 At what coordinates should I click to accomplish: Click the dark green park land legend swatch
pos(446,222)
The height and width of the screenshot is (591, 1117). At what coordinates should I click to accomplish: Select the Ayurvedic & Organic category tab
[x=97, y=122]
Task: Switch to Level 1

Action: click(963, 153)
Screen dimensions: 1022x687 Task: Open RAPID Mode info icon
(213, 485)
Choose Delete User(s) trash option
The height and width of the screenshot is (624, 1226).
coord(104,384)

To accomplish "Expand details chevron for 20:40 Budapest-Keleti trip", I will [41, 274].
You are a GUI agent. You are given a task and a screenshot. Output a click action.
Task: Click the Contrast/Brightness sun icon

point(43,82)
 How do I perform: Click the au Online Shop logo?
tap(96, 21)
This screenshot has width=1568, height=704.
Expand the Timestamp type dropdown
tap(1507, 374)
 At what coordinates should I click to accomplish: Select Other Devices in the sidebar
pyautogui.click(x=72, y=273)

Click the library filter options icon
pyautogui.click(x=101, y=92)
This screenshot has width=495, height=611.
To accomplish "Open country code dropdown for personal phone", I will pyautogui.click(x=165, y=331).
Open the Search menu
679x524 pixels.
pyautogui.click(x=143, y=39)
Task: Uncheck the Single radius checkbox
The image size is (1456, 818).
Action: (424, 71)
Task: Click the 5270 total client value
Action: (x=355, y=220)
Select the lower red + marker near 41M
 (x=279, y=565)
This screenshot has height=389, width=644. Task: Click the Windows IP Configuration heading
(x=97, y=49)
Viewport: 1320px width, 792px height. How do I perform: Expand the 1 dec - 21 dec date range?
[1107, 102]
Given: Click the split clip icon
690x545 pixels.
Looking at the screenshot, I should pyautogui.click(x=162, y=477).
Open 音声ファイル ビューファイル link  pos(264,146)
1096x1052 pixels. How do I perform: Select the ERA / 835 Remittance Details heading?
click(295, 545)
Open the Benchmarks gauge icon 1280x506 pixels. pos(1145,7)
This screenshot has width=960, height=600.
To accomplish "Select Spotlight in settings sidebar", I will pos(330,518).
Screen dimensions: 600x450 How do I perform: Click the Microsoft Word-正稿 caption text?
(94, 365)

※ ※ ※

EXERCISE: The records above should be restated word for word, please.

WRITTEN RESPONSE:
 At what coordinates should I click to accomplish: Click the dark green park land legend swatch
pos(446,222)
The height and width of the screenshot is (591, 1117). At what coordinates should I click to accomplish: Select the Ayurvedic & Organic category tab
[x=97, y=122]
Task: Switch to Level 1

Action: click(963, 153)
Screen dimensions: 1022x687 Task: Open RAPID Mode info icon
(213, 485)
Choose Delete User(s) trash option
The height and width of the screenshot is (624, 1226).
coord(104,384)

To accomplish "Expand details chevron for 20:40 Budapest-Keleti trip", I will [41, 274].
You are a GUI agent. You are given a task and a screenshot. Output a click action.
Task: Click the Contrast/Brightness sun icon

point(43,82)
 How do I perform: Click the au Online Shop logo?
tap(96, 21)
This screenshot has width=1568, height=704.
Expand the Timestamp type dropdown
tap(1507, 374)
 At what coordinates should I click to accomplish: Select Other Devices in the sidebar
pyautogui.click(x=72, y=273)

Click the library filter options icon
pyautogui.click(x=101, y=92)
This screenshot has width=495, height=611.
To accomplish "Open country code dropdown for personal phone", I will pyautogui.click(x=165, y=331).
Open the Search menu
679x524 pixels.
pyautogui.click(x=143, y=39)
Task: Uncheck the Single radius checkbox
The image size is (1456, 818).
Action: (424, 71)
Task: Click the 5270 total client value
Action: (x=355, y=220)
Select the lower red + marker near 41M
 (x=279, y=565)
This screenshot has height=389, width=644. Task: Click the Windows IP Configuration heading
(x=97, y=49)
Viewport: 1320px width, 792px height. How do I perform: Expand the 1 dec - 21 dec date range?
[1107, 102]
Given: Click the split clip icon
690x545 pixels.
Looking at the screenshot, I should pyautogui.click(x=162, y=477).
Open 音声ファイル ビューファイル link  pos(264,146)
1096x1052 pixels. How do I perform: Select the ERA / 835 Remittance Details heading?
click(295, 545)
Open the Benchmarks gauge icon 1280x506 pixels. pos(1145,7)
This screenshot has width=960, height=600.
To accomplish "Select Spotlight in settings sidebar", I will pos(330,518).
Screen dimensions: 600x450 How do I perform: Click the Microsoft Word-正稿 caption text?
(94, 365)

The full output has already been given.